(Source records)
***
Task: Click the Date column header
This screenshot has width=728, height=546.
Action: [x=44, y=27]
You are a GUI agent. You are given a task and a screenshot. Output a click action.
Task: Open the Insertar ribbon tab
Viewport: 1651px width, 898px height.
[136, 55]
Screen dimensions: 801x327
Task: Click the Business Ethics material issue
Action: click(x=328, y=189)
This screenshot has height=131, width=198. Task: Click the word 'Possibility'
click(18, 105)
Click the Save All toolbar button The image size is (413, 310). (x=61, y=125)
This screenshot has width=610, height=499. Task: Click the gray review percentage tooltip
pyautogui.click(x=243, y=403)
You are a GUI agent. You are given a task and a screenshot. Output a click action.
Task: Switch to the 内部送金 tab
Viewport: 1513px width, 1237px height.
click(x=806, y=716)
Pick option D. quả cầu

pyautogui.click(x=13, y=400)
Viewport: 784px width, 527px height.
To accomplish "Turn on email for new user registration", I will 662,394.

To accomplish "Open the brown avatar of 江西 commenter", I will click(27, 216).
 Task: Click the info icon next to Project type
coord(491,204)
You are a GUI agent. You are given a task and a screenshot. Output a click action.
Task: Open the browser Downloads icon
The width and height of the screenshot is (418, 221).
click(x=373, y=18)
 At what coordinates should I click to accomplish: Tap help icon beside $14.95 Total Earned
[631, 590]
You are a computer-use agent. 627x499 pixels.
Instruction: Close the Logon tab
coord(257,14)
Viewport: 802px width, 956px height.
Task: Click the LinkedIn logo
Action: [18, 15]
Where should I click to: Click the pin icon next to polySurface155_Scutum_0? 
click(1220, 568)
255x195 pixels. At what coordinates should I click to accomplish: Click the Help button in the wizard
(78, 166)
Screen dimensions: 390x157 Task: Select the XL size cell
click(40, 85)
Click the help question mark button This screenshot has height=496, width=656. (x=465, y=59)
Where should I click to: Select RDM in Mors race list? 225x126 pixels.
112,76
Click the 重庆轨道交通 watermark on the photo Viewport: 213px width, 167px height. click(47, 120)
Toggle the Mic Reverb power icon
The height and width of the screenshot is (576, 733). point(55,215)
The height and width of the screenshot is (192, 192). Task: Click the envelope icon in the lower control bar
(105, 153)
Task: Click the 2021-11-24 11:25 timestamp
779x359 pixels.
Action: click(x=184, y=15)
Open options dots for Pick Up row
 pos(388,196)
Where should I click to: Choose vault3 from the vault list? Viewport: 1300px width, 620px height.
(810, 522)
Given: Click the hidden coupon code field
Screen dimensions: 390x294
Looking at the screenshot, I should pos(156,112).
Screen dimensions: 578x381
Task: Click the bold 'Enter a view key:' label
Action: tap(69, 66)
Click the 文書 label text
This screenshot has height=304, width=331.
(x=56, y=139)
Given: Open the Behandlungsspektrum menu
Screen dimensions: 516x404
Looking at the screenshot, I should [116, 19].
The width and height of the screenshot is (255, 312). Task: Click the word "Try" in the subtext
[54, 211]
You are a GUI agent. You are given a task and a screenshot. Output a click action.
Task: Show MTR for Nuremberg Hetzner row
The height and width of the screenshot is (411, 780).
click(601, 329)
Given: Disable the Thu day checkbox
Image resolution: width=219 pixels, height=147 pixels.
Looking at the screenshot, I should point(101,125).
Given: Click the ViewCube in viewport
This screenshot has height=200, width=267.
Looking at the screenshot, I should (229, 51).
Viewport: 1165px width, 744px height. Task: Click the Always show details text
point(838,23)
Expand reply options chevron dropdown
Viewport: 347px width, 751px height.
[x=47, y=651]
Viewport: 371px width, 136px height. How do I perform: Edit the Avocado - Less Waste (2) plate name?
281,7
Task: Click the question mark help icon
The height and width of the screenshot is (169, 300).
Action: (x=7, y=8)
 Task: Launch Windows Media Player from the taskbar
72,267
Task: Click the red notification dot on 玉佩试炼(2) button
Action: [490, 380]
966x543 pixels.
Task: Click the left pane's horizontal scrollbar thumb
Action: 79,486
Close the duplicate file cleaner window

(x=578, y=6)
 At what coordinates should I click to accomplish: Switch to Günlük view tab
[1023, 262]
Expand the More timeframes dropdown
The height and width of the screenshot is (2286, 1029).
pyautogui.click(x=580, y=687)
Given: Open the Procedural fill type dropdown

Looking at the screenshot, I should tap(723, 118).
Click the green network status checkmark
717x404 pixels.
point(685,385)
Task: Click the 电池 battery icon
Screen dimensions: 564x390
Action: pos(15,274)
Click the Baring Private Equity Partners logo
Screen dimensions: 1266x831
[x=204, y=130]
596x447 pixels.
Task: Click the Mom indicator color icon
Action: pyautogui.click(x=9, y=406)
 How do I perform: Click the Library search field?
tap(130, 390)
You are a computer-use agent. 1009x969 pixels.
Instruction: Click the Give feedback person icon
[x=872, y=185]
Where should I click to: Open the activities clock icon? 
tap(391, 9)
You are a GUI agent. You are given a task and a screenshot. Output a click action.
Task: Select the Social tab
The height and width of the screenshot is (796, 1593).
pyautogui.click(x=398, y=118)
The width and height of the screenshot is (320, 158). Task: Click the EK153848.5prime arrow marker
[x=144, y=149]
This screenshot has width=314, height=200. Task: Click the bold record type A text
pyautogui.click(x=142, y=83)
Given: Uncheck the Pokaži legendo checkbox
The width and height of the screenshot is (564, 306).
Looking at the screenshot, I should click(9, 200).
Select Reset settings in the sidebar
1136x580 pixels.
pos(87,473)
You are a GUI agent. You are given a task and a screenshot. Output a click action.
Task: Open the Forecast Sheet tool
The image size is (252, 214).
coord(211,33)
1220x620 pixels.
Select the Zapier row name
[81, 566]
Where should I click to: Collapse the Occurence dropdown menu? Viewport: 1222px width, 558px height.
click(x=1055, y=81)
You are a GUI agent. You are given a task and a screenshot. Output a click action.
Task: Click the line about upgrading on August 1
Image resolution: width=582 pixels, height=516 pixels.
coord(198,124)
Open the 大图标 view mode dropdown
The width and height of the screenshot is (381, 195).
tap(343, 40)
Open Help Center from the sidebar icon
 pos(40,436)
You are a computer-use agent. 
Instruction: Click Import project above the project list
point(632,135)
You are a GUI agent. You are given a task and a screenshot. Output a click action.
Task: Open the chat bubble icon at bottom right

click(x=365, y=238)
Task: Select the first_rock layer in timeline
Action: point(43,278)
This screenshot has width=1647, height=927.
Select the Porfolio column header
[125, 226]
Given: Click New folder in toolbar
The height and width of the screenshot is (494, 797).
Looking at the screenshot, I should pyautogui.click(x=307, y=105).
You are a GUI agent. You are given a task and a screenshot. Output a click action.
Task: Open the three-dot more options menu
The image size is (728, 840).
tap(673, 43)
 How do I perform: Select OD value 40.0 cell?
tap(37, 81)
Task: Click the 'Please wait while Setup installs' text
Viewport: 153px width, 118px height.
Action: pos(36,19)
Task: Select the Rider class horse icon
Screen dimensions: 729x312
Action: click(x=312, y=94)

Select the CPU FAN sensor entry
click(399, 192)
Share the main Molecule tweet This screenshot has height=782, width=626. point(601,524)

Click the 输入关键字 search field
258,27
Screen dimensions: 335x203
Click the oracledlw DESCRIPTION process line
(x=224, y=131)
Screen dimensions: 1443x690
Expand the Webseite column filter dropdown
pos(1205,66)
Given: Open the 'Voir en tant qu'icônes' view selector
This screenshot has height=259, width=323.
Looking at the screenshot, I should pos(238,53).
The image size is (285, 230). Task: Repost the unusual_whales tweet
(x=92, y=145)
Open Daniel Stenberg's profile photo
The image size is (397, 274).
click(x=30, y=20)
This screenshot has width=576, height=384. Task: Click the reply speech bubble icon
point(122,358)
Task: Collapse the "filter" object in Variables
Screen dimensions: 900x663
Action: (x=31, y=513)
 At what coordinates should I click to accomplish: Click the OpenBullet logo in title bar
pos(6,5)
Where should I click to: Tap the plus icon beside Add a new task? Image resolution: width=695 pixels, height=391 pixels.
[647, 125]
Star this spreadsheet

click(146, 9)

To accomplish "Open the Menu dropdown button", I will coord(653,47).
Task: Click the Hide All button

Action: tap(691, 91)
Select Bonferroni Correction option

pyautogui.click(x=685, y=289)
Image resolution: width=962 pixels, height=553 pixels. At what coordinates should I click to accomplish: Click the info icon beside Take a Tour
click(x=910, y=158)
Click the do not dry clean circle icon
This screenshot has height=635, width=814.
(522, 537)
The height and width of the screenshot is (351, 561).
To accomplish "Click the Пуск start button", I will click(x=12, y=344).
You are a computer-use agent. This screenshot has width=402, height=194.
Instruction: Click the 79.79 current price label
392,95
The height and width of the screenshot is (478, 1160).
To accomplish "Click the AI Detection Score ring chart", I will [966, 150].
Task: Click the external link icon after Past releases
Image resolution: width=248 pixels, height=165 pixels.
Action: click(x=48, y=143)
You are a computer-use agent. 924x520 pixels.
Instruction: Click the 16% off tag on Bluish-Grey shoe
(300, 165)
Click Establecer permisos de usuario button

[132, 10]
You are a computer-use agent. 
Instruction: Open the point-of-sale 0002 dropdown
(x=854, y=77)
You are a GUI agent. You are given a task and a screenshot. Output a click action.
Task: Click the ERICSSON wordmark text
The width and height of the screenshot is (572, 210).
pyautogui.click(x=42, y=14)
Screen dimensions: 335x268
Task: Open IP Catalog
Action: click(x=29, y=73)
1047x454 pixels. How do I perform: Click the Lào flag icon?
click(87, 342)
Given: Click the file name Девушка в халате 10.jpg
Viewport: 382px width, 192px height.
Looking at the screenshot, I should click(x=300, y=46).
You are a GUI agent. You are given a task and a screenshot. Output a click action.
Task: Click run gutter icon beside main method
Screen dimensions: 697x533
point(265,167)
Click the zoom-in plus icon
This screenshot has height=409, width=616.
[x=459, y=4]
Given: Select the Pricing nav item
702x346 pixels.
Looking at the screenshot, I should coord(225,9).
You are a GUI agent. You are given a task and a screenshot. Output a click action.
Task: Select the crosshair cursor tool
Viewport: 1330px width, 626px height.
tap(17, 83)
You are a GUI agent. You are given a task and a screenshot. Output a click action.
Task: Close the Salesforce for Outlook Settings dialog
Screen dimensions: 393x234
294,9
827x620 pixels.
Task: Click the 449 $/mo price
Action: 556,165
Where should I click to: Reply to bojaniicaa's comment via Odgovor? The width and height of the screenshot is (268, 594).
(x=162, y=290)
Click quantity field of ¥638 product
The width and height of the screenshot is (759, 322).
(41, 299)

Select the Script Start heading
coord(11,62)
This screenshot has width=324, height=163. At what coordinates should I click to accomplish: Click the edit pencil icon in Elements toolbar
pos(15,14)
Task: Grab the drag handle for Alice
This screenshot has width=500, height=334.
***
What to produce
Above are the records; please copy exactly their first line and each line after it through the line containing "Click the 重庆轨道交通", and no line after that.

Answer to this task
Task: Click the Date column header
This screenshot has width=728, height=546.
Action: [x=44, y=27]
You are a GUI agent. You are given a task and a screenshot. Output a click action.
Task: Open the Insertar ribbon tab
Viewport: 1651px width, 898px height.
[136, 55]
Screen dimensions: 801x327
Task: Click the Business Ethics material issue
Action: click(x=328, y=189)
This screenshot has height=131, width=198. Task: Click the word 'Possibility'
click(18, 105)
Click the Save All toolbar button The image size is (413, 310). (x=61, y=125)
This screenshot has width=610, height=499. Task: Click the gray review percentage tooltip
pyautogui.click(x=243, y=403)
You are a GUI agent. You are given a task and a screenshot. Output a click action.
Task: Switch to the 内部送金 tab
Viewport: 1513px width, 1237px height.
click(x=806, y=716)
Pick option D. quả cầu

pyautogui.click(x=13, y=400)
Viewport: 784px width, 527px height.
To accomplish "Turn on email for new user registration", I will 662,394.

To accomplish "Open the brown avatar of 江西 commenter", I will click(27, 216).
 Task: Click the info icon next to Project type
coord(491,204)
You are a GUI agent. You are given a task and a screenshot. Output a click action.
Task: Open the browser Downloads icon
The width and height of the screenshot is (418, 221).
click(x=373, y=18)
 At what coordinates should I click to accomplish: Tap help icon beside $14.95 Total Earned
[631, 590]
You are a computer-use agent. 627x499 pixels.
Instruction: Close the Logon tab
coord(257,14)
Viewport: 802px width, 956px height.
Task: Click the LinkedIn logo
Action: [18, 15]
Where should I click to: Click the pin icon next to polySurface155_Scutum_0? 
click(1220, 568)
255x195 pixels. At what coordinates should I click to accomplish: Click the Help button in the wizard
(78, 166)
Screen dimensions: 390x157 Task: Select the XL size cell
click(40, 85)
Click the help question mark button This screenshot has height=496, width=656. (x=465, y=59)
Where should I click to: Select RDM in Mors race list? 225x126 pixels.
112,76
Click the 重庆轨道交通 watermark on the photo Viewport: 213px width, 167px height. click(47, 120)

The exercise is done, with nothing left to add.